* YOUR GOAL:
Everything from the line containing "Given: Seek to the previous scene change" through the line containing "Image resolution: width=590" in the listing below should be copied exactly, and nothing more.

* THE INPUT:
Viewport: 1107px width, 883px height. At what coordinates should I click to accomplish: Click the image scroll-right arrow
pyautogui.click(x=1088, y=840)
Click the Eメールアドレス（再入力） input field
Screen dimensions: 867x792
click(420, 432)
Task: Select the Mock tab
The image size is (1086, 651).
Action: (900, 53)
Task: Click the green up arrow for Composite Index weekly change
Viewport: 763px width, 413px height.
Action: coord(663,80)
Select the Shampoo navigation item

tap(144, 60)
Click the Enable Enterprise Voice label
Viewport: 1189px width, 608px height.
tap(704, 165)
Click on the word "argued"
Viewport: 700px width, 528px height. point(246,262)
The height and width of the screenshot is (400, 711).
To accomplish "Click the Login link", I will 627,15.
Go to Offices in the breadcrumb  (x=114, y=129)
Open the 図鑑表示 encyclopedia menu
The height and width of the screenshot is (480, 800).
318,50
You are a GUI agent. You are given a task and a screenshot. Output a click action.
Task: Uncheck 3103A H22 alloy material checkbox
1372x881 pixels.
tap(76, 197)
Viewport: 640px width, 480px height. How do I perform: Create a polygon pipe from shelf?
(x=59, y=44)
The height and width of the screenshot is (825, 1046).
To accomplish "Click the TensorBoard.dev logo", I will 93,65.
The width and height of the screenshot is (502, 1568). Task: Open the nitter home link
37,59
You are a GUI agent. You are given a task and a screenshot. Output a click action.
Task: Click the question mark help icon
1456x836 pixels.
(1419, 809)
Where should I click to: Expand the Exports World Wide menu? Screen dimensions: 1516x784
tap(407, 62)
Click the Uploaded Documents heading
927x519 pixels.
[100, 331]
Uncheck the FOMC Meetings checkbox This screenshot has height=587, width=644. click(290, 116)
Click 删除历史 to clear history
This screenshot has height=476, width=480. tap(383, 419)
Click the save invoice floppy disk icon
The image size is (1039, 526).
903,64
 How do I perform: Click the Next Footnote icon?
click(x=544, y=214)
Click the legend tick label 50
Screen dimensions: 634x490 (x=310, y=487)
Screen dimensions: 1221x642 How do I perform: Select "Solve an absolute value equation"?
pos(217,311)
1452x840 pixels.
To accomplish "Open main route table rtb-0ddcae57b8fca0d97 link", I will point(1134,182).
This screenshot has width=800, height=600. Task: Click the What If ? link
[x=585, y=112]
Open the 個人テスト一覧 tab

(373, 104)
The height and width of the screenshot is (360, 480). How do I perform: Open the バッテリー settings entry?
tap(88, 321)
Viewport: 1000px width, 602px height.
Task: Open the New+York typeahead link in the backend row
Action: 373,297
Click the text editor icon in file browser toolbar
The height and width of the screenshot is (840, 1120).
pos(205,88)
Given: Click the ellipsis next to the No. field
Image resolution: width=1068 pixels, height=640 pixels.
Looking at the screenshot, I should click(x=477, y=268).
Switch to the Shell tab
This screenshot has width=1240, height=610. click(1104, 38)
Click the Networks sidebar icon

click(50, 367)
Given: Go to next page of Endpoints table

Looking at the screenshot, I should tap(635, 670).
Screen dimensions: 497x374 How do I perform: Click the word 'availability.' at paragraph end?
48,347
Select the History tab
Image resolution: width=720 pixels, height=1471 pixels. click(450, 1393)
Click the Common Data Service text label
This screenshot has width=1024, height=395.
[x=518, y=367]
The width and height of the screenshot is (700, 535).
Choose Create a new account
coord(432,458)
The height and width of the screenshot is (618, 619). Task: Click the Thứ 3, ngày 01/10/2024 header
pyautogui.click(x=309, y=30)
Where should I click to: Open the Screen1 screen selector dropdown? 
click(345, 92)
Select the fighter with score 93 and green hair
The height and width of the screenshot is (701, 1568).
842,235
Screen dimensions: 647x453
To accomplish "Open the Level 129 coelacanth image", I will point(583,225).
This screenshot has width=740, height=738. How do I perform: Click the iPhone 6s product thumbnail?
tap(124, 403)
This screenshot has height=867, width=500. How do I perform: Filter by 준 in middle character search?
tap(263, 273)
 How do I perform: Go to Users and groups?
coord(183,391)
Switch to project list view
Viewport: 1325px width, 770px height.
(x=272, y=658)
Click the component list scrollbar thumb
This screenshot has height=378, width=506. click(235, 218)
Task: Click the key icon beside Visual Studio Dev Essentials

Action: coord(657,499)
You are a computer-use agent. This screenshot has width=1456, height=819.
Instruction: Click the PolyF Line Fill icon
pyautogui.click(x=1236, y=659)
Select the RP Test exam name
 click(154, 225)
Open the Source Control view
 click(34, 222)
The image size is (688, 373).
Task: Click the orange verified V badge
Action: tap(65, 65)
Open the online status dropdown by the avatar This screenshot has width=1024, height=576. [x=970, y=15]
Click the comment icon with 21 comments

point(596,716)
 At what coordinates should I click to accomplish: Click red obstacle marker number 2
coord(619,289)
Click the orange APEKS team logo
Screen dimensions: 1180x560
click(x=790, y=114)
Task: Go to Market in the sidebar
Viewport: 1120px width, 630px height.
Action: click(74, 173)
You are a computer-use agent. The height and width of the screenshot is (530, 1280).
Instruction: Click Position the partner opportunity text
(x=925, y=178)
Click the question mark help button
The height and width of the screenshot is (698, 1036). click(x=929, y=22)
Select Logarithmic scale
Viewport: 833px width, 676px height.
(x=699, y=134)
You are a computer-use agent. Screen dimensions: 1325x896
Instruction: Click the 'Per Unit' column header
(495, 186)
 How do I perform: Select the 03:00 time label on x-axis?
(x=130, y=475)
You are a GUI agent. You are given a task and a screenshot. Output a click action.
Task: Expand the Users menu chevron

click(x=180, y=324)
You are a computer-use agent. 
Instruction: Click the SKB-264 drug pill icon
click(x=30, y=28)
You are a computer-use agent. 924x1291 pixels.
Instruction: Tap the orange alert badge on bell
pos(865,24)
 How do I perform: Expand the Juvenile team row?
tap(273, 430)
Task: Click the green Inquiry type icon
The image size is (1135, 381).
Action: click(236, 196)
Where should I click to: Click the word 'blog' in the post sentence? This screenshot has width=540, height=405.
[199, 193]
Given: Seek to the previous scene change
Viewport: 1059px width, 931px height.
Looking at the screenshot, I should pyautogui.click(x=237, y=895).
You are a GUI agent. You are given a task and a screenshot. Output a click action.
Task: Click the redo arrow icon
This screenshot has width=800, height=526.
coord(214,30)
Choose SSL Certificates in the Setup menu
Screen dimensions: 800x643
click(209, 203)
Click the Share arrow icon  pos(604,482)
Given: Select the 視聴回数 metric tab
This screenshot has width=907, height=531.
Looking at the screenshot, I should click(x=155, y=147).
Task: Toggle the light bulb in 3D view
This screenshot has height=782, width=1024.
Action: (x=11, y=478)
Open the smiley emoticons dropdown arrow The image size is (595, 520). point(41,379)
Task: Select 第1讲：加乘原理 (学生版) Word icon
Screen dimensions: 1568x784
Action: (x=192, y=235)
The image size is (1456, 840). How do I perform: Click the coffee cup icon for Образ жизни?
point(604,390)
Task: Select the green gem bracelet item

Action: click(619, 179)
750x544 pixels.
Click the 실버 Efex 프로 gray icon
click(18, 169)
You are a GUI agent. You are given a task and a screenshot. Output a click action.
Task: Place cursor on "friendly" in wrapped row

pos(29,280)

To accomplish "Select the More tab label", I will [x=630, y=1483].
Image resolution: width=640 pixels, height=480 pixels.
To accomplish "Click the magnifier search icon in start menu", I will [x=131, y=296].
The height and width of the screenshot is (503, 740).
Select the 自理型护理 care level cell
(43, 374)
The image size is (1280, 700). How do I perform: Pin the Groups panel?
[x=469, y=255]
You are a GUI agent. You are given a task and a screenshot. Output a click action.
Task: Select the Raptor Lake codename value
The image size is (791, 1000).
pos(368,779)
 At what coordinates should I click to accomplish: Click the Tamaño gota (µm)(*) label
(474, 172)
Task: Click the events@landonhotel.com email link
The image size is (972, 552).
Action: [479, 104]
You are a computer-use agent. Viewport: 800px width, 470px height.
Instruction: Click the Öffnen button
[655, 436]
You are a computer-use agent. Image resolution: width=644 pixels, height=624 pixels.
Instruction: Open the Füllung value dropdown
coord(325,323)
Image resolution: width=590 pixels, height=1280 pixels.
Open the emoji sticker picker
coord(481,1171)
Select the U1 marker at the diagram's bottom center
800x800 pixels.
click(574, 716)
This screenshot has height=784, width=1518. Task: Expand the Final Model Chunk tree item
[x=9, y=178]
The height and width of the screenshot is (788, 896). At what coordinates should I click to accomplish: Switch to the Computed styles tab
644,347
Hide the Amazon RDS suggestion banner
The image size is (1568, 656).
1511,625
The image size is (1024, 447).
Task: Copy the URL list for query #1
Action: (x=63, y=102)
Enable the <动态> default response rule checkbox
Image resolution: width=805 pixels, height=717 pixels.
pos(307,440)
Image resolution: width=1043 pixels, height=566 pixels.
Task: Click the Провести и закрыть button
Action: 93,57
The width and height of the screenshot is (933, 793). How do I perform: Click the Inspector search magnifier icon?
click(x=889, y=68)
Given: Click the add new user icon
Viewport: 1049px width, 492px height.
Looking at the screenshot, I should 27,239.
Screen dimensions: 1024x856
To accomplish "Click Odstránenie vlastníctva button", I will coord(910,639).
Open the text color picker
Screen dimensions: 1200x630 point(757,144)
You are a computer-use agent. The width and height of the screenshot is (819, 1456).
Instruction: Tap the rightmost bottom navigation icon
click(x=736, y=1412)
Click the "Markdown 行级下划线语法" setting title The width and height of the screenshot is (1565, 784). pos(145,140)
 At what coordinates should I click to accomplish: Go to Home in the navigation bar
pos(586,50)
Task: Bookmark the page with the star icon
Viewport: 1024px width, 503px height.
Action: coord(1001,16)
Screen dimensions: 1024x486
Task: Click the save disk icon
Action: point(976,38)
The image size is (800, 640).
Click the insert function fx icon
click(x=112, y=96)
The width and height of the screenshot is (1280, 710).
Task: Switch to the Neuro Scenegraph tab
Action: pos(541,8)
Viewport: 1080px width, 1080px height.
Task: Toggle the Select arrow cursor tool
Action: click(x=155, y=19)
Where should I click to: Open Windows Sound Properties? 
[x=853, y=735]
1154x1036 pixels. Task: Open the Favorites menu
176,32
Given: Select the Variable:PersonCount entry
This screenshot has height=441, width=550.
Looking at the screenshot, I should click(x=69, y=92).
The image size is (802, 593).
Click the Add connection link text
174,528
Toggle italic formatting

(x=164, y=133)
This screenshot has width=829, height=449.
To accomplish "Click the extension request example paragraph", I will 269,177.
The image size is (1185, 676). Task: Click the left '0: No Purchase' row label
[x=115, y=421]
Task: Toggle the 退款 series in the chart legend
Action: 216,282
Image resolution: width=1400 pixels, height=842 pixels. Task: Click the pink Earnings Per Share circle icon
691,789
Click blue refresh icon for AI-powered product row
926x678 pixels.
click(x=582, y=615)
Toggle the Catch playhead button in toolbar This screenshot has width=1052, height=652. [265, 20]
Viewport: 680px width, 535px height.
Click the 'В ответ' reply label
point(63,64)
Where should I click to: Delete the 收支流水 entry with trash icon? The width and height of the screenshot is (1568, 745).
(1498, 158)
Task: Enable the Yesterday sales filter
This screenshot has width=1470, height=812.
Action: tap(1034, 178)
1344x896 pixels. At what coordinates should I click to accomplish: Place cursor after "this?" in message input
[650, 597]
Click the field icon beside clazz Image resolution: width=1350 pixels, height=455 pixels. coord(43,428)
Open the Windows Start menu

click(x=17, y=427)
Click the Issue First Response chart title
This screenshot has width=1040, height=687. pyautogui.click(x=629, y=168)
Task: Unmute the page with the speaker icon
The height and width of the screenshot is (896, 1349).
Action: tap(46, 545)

* WRITTEN SOLUTION:
Given: Seek to the previous scene change
Viewport: 1059px width, 931px height.
Looking at the screenshot, I should pyautogui.click(x=237, y=895).
You are a GUI agent. You are given a task and a screenshot. Output a click action.
Task: Click the redo arrow icon
This screenshot has width=800, height=526.
coord(214,30)
Choose SSL Certificates in the Setup menu
Screen dimensions: 800x643
click(209, 203)
Click the Share arrow icon  pos(604,482)
Given: Select the 視聴回数 metric tab
This screenshot has width=907, height=531.
Looking at the screenshot, I should click(x=155, y=147).
Task: Toggle the light bulb in 3D view
This screenshot has height=782, width=1024.
Action: (x=11, y=478)
Open the smiley emoticons dropdown arrow The image size is (595, 520). point(41,379)
Task: Select 第1讲：加乘原理 (学生版) Word icon
Screen dimensions: 1568x784
Action: (x=192, y=235)
The image size is (1456, 840). How do I perform: Click the coffee cup icon for Образ жизни?
point(604,390)
Task: Select the green gem bracelet item

Action: click(619, 179)
750x544 pixels.
Click the 실버 Efex 프로 gray icon
click(18, 169)
You are a GUI agent. You are given a task and a screenshot. Output a click action.
Task: Place cursor on "friendly" in wrapped row

pos(29,280)

To accomplish "Select the More tab label", I will [x=630, y=1483].
Image resolution: width=640 pixels, height=480 pixels.
To accomplish "Click the magnifier search icon in start menu", I will [x=131, y=296].
The height and width of the screenshot is (503, 740).
Select the 自理型护理 care level cell
(43, 374)
The image size is (1280, 700). How do I perform: Pin the Groups panel?
[x=469, y=255]
You are a GUI agent. You are given a task and a screenshot. Output a click action.
Task: Select the Raptor Lake codename value
The image size is (791, 1000).
pos(368,779)
 At what coordinates should I click to accomplish: Click the Tamaño gota (µm)(*) label
(474, 172)
Task: Click the events@landonhotel.com email link
The image size is (972, 552).
Action: [479, 104]
You are a computer-use agent. Viewport: 800px width, 470px height.
Instruction: Click the Öffnen button
[655, 436]
You are a computer-use agent. Image resolution: width=644 pixels, height=624 pixels.
Instruction: Open the Füllung value dropdown
coord(325,323)
Image resolution: width=590 pixels, height=1280 pixels.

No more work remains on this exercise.